I know the "issue" with f-format strings causing problems with some data is noted in the documentation and I've seen several github issues such as #1008 discussing aspects of this.

I want to use f-strings in my logging because it's more elegant and significantly reduces line length and ugly 'redundant' code like data=data, value=value etc, however I naturally don't want my program to crash based on data values like dictionaries causing issues.

So I try to balance the problem by using f strings for most data but adding {{data}} ... with the attendant data=data for the known problem cases. This seems pragmatic to me.
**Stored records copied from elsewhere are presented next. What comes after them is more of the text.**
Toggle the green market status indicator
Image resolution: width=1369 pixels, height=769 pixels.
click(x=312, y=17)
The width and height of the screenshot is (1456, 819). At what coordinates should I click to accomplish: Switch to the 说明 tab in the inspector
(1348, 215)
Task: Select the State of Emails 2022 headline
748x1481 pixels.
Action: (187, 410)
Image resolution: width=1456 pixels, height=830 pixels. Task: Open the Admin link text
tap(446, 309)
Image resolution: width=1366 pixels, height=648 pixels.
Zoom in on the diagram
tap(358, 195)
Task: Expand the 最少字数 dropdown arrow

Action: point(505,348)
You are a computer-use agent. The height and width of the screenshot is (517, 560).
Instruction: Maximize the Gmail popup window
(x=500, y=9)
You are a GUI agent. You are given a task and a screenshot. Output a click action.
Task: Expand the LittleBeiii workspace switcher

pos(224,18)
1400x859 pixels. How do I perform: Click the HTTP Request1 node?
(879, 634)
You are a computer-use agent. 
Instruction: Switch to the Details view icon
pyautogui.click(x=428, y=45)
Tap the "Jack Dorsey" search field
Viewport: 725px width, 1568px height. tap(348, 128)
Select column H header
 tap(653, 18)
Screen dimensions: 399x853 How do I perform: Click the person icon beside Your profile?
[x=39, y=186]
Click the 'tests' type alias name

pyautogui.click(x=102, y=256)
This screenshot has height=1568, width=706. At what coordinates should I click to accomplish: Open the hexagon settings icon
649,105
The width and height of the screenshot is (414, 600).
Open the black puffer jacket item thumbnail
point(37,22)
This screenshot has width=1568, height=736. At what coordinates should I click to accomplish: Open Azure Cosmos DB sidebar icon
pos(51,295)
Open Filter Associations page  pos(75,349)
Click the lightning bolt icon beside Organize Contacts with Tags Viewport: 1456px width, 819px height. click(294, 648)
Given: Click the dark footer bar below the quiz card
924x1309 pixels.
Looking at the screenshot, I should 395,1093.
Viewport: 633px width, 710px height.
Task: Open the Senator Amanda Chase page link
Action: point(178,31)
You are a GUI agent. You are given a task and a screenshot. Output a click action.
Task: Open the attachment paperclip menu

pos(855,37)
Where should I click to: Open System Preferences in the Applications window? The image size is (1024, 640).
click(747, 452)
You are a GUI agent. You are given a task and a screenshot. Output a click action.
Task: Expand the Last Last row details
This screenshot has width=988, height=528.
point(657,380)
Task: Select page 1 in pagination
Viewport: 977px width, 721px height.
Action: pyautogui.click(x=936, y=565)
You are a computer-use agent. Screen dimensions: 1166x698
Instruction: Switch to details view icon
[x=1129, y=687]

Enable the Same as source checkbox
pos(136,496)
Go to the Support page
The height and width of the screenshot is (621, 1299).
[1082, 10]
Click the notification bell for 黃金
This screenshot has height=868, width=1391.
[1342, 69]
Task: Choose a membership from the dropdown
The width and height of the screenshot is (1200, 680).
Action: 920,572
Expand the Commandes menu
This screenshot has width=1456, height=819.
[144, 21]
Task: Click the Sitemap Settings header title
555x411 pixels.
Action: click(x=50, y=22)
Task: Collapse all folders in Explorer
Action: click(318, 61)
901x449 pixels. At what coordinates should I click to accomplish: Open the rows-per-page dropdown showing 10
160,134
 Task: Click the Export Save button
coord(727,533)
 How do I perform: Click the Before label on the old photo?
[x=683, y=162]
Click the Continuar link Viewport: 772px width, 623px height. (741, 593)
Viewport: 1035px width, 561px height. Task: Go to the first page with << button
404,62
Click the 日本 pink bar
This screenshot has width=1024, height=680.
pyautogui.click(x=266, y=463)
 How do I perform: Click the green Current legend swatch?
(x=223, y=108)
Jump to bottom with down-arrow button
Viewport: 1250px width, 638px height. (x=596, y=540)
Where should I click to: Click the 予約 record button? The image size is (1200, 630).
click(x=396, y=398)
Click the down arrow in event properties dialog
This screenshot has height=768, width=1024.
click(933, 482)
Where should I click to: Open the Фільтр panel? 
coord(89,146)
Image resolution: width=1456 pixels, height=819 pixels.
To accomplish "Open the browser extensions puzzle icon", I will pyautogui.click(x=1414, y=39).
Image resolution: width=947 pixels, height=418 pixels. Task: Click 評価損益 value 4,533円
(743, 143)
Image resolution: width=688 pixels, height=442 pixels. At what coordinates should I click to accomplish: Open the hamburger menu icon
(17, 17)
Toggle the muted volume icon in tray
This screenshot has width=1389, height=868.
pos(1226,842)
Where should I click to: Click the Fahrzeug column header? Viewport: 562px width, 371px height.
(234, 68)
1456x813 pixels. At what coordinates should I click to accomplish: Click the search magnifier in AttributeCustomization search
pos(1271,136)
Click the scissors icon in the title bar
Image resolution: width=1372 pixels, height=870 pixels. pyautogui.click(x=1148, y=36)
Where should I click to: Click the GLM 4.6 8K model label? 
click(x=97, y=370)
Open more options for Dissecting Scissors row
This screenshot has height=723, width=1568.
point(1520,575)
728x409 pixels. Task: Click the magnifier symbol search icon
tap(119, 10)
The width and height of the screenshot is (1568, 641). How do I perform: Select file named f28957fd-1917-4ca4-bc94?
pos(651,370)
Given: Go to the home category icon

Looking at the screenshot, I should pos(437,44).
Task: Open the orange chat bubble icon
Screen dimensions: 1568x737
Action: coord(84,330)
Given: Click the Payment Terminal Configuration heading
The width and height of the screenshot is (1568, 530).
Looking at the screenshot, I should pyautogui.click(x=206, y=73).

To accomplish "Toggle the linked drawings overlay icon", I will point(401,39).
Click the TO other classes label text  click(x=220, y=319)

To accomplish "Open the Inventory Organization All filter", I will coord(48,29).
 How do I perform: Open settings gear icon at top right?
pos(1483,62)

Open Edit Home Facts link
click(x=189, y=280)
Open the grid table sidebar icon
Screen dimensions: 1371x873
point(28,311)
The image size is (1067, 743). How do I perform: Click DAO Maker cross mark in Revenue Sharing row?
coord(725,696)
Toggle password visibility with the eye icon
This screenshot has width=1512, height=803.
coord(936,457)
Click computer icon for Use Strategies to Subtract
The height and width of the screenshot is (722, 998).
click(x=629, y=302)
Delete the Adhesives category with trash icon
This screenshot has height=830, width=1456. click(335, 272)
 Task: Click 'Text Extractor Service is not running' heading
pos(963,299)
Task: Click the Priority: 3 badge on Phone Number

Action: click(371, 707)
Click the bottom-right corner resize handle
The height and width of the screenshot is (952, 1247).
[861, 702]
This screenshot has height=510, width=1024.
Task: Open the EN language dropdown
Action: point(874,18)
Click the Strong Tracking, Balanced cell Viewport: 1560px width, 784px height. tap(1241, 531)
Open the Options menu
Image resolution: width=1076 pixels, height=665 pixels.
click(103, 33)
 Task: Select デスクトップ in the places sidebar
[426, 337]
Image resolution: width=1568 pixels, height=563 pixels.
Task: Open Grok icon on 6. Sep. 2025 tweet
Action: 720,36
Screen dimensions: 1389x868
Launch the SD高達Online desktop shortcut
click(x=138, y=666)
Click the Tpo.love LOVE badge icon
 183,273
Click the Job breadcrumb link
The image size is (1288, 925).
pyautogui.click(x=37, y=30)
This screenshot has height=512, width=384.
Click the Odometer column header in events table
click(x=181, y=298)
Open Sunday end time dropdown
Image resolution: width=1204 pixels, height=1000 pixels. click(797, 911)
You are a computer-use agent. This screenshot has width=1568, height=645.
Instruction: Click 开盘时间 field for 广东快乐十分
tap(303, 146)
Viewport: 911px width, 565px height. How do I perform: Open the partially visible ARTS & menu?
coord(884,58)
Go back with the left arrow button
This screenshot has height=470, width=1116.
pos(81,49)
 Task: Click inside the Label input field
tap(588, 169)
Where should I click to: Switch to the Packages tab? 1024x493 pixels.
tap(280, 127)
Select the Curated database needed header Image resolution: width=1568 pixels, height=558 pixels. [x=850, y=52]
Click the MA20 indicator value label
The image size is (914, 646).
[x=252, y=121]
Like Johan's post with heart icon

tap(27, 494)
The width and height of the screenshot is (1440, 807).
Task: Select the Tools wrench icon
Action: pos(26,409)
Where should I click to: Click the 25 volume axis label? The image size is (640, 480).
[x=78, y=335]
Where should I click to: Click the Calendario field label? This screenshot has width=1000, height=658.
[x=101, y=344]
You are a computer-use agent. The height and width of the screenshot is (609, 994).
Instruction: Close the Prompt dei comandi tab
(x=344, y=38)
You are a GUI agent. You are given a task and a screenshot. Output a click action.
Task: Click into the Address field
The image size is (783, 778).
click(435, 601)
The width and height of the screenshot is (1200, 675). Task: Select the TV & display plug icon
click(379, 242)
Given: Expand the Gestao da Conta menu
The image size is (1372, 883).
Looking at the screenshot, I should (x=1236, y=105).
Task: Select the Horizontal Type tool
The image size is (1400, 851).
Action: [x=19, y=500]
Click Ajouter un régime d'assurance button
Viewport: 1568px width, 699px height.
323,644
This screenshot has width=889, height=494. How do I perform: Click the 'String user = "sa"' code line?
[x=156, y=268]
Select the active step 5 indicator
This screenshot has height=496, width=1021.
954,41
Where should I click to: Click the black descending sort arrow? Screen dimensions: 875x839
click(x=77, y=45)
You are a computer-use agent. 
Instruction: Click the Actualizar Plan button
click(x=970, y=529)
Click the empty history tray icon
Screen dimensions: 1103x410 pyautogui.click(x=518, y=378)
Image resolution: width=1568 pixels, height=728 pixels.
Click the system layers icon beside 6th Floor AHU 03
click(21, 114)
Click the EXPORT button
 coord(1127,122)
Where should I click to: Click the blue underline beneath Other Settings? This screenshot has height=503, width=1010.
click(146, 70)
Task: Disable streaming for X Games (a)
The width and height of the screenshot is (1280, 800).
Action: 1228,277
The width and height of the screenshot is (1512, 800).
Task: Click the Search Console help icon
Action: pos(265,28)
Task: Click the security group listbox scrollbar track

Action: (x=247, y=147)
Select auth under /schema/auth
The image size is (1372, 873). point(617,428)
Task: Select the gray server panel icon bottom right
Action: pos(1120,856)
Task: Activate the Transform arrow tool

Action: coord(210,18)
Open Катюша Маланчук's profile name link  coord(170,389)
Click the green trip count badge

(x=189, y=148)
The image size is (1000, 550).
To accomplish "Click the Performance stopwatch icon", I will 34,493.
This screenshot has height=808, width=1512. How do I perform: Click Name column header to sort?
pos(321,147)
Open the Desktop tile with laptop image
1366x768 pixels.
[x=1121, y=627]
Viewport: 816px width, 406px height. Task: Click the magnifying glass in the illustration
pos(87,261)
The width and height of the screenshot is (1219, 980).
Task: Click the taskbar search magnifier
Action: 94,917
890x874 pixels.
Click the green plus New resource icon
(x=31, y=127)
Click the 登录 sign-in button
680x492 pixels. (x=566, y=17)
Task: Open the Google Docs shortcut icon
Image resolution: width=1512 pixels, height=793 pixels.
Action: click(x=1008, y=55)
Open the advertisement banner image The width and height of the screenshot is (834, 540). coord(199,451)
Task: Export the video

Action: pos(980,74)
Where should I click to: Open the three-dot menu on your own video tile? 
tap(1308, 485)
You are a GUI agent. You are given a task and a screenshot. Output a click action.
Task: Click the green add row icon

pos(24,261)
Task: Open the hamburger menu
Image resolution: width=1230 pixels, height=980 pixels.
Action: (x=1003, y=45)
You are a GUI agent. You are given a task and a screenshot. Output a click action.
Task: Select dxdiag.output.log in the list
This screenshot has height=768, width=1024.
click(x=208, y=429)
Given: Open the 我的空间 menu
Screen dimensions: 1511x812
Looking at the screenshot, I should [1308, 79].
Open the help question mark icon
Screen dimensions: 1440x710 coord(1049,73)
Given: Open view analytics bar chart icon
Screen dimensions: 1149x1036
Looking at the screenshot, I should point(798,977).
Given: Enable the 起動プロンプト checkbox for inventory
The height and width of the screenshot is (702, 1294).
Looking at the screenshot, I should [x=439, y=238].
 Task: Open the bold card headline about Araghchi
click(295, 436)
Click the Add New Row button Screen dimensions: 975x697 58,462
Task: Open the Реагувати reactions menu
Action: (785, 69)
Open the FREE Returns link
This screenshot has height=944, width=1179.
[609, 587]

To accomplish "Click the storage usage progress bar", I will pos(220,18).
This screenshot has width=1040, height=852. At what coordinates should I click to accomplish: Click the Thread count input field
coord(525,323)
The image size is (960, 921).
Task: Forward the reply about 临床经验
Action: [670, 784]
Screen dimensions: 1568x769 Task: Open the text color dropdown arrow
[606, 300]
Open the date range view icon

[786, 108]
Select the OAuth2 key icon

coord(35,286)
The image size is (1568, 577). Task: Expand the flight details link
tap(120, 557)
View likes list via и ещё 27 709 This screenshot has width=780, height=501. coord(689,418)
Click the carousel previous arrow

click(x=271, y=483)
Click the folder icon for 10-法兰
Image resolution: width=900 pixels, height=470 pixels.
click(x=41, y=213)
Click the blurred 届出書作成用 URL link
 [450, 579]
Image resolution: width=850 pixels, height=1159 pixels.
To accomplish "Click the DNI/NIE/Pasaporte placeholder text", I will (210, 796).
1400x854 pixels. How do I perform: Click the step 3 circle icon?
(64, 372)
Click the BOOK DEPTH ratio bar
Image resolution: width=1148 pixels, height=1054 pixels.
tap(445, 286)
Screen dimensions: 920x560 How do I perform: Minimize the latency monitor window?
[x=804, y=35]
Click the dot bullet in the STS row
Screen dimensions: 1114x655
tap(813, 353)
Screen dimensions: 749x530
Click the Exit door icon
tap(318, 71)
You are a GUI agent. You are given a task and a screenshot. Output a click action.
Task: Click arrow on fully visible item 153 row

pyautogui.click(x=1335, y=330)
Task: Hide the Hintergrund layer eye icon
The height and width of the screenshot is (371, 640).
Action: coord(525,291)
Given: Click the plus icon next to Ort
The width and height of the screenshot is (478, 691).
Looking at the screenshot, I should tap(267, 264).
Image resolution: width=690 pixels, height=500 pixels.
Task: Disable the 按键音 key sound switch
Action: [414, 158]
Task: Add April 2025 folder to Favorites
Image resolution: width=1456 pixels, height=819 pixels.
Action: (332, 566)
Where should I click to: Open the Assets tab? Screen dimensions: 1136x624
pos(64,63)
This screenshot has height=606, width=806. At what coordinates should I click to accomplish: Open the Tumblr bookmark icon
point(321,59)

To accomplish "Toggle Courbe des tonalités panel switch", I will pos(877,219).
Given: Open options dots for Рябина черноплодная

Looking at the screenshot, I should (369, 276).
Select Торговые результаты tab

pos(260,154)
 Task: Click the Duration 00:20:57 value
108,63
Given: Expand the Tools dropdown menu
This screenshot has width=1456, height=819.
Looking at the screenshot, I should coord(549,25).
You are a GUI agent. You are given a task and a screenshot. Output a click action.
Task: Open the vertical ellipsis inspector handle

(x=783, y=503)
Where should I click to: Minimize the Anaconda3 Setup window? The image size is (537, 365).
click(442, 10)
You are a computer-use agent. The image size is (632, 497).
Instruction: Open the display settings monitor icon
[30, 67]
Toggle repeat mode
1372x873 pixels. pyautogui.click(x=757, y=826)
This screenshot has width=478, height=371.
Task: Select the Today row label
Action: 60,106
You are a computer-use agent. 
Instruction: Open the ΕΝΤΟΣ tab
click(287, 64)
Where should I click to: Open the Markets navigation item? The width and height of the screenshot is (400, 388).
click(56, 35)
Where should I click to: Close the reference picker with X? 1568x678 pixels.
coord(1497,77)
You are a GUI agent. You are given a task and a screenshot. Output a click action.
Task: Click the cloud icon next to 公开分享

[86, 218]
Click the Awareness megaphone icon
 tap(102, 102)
However I have a large code base and it's too hard to exhaustively check every value of every log for possible problems. When the above problem occurs, exceptions are ONLY output to the console, not the log files and my program doesn't crash but one of threads in it does. Trying to redirect stderr/stdout kind of defeats half the point of a good logging system anyway.

I accept that the troublesome logging statements are technically faulty and one could argue it's not loguru's place to address that but it's actually an undesired interaction between two pieces of unrelated code (mine and loguru) where neither code on its own is wrong.

I have three issues:

  • It is not acceptable for logging to silently crash one of my threads whilst the rest of the program merrily carries on in a broken way (I cannot check liveness of all threads all the time, especially as I don't own all threads and logging should never contribute program failure).
  • I cannot easily monitor the console of my app long term - logging issues may be latent in "production" code. I need to be able to look through log-FILES and find the issue.
  • It's nearly impossible to find the faulty code lines.

I made the following exploratory change to the loguru code (Logger._log) (
try:
log_record["message"] = message.format(*args, **kwargs)
except Exception as e:
log_record["message"] = f"*** LOGURU FORMAT ERROR: {message} :: {args} :: {kwargs}"

This has the twofold benefit that
a) Logging issues do not crash application threads.
b) Issues are clearly logged and I can find the errant lines and address

I know the use of the broad Exception is not ideal, it could certainly be narrowed down to the handful of possible exceptions but also being just one line it seemed relatively harmless. Anyhow my point is the principle. I am led to understand that the cost of try-except is also near-enough free in cases where the exception is not triggered, so I infer performance would not be adversely affected.

Certainly this change allowed my program to continue in the face or errors whilst also highlighting those lines that were causing an issue. For me it's a win-win. Would you consider adding this handling into the code base so others can benefit.